═════ 抜粋した文章 ═════

ゲームの専門校に通っている生徒は子どものころからゲームをたくさん遊んでいたはずよね?
ふむ。彼らはきっとゲームばかりしていたことで親に叱られた経験があるはずじゃ。小学生や中学生のころに叱られた、どう感じていたのか聞いてみたぞい!
- もくじ
- 高井さん、田中さん、渡邉さんプロフィール
- ゲームの専門校・バンタンゲームアカデミーに通う生徒のみなさん。専門部ゲームプログラマー専攻の渡邉瑛さん(向かって左)、大学部ゲームプログラマー専攻の高井健太郎さん(中央)、専門部ゲームプランナー専攻の田中泰地さん(向かって右)。「高校の授業でゲームプログラミングに興味を持ち、バンタンに入学した」という渡邉さん。高井さんは「高校生の時に好きなことを仕事にしたいと思いプログラマーを目指してバンタンに入学した」とのこと。田中さんは「ゲームプランナーとして、大好きなゲームを通じて多くの人に感動を届けるためにバンタンゲームアカデミーで日々学んでいる」そうです。
バンタンゲームアカデミー
一方的に叱ったり、ゲームを取り上げたりするのは逆効果
子どもがスマホやゲームにばかり熱中していて、勉強をしないことに困っている親御さんもいらっしゃるのではないでしょうか? 叱っても言うことを聞いてくれず、最終的にスマホやゲームを取り上げてみたものの、そのことで親子のコミュニケーションが上手く行かなくなってしまったというケースもあるようです。
叱った時、子供はどう思っていたのか、またどんなタイミングで言うのが理想だったのか。

═════ 抽出した情報 ═════

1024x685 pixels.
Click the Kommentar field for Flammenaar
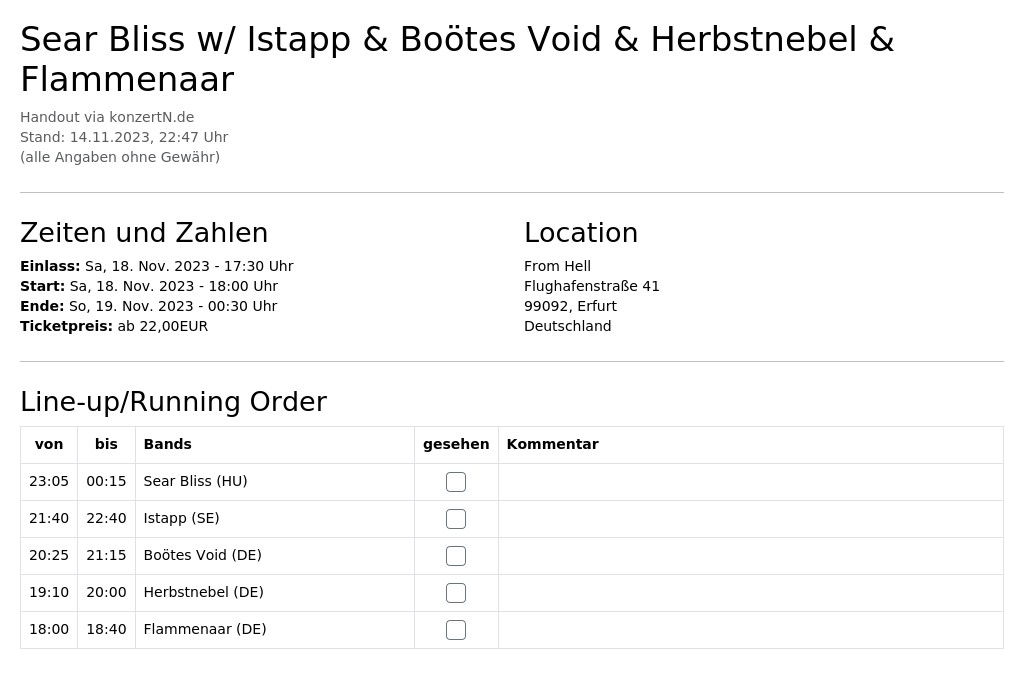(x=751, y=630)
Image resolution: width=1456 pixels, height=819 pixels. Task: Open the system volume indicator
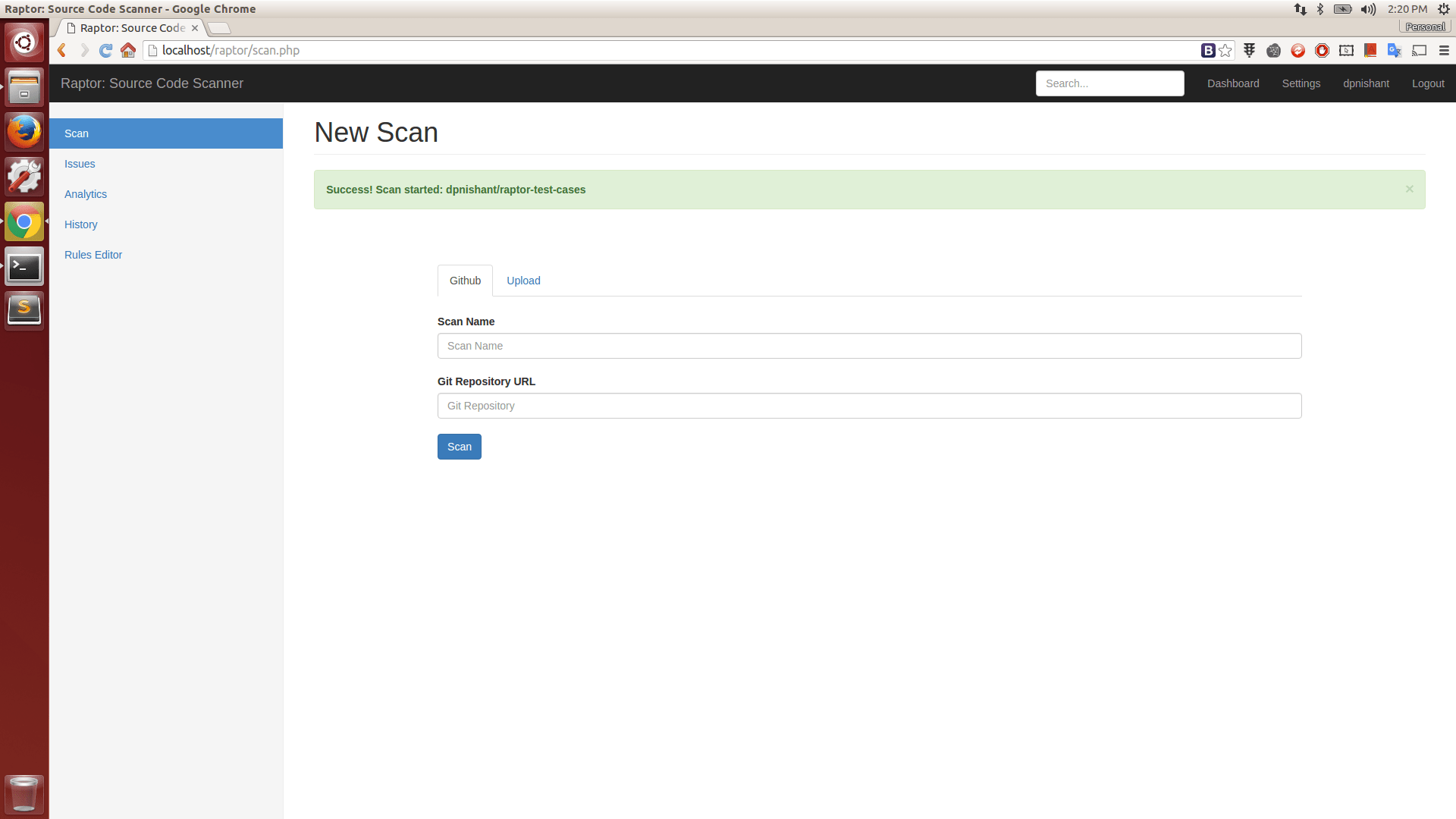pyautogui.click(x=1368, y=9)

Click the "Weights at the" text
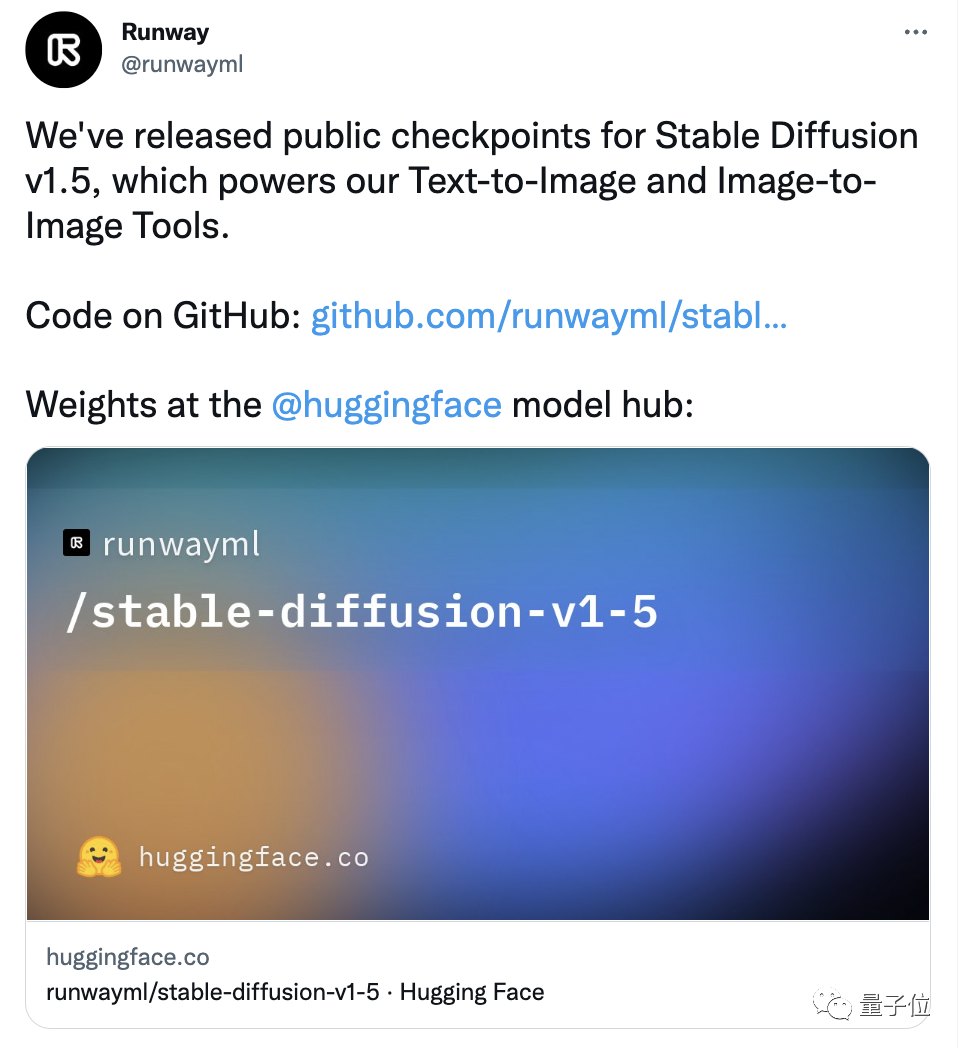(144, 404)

═════

→ **取り組む課題**:
1. 次の(a)〜(c)が、ゲームの専門校の生徒についての文章と合っているかを判断せよ。それぞれ「はい」か「いいえ」で答え、決め手となる本文の語句をそのまま引用すること。
(a) 渡邉さんは専門部ゲームプランナー専攻である。
(b) 高井さんは高校生の時にプログラマーを目指した。
(c) ゲームを取り上げたことで、親子のコミュニケーションが上手く行かなくなったケースもあるようだ。
2. ゲームの専門校の生徒についての文章を二文で要約せよ。
3. ゲームの専門校の生徒についての文章を、最後の文の続きから書き進めよ。

→ **解答**:
1.
(a) いいえ。「専門部ゲームプログラマー専攻の渡邉瑛さん」
(b) はい。「高校生の時に好きなことを仕事にしたいと思いプログラマーを目指してバンタンに入学した」
(c) はい。「そのことで親子のコミュニケーションが上手く行かなくなってしまったというケースもあるようです」

2. ゲームの専門校であるバンタンゲームアカデミーに通う渡邉さん、高井さん、田中さんに、ゲームばかりして親に叱られたときにどう感じていたのかを聞いている。子どもがゲームに熱中して勉強しないことに困る親もいるが、一方的に叱ったりゲームを取り上げたりするのは逆効果で、親子のコミュニケーションが上手く行かなくなるケースもあるようだ。

3.
今回は、ゲームの専門校「バンタンゲームアカデミー」でゲームクリエイターになるための勉強をしている生徒たちに、小学生や中学生のころに親からどんなことで叱られ、どう思っていたのかを聞いてみました。子ども側の主張を理解した上で指導すれば、子どもの納得度も違ってくるかもしれません。
ゲームの遊び過ぎや大声を出して遊んでいたことで叱られました
――ゲームクリエイターを目指しているみなさんは、子どものころからたくさんゲームを遊んでいたと思いますが、親に叱らたことはありますか?
高井:めちゃめちゃ叱られましたね(笑)。小学生のころは、僕の家だと「ゲームは1日1時間」と決まっていたのですが……。
田中:1時間で止められないよなぁ。
渡邉:僕の家も一時間だったけど……。1時間は短いよね。
――親からどんな感じで叱られていたのでしょうか?
高井:「ゲームばかりしていないで勉強しなさい!」という叱られ方が多かったと思います。
田中:僕の場合は兄弟でゲームをしていたので、盛り上がるとつい「やったー!」とか「うぉぉー!」とかって大きな声を出しちゃって、親に「うるさい!」って叱られていました(笑)。
渡邉:僕も夜にゲームをやっていて「うるさい!」って叱られたことはありますね。
ゲームを理解せずに叱られるのは納得がいかない
――親から叱られた時、どう感じていましたか?
渡邉:ゲームをしながら大きな声を出したり、夜に大きな音でゲームをしたりすることは、よくないことだとわかるので、そこは受け入れていました。
田中:勉強もしなきゃいけないってことはわかるんだけど……。
高井:急にゲームの電源を切られた時は、イラッとしましたね。
――以前、プロゲーマーを目指す高校生にお話を聞いた時、「オンラインゲームだと、インターネットの回線を切られると一緒に遊んでいた仲間にも迷惑がかかる」というお話を聞きましたが、皆さんはどうでした?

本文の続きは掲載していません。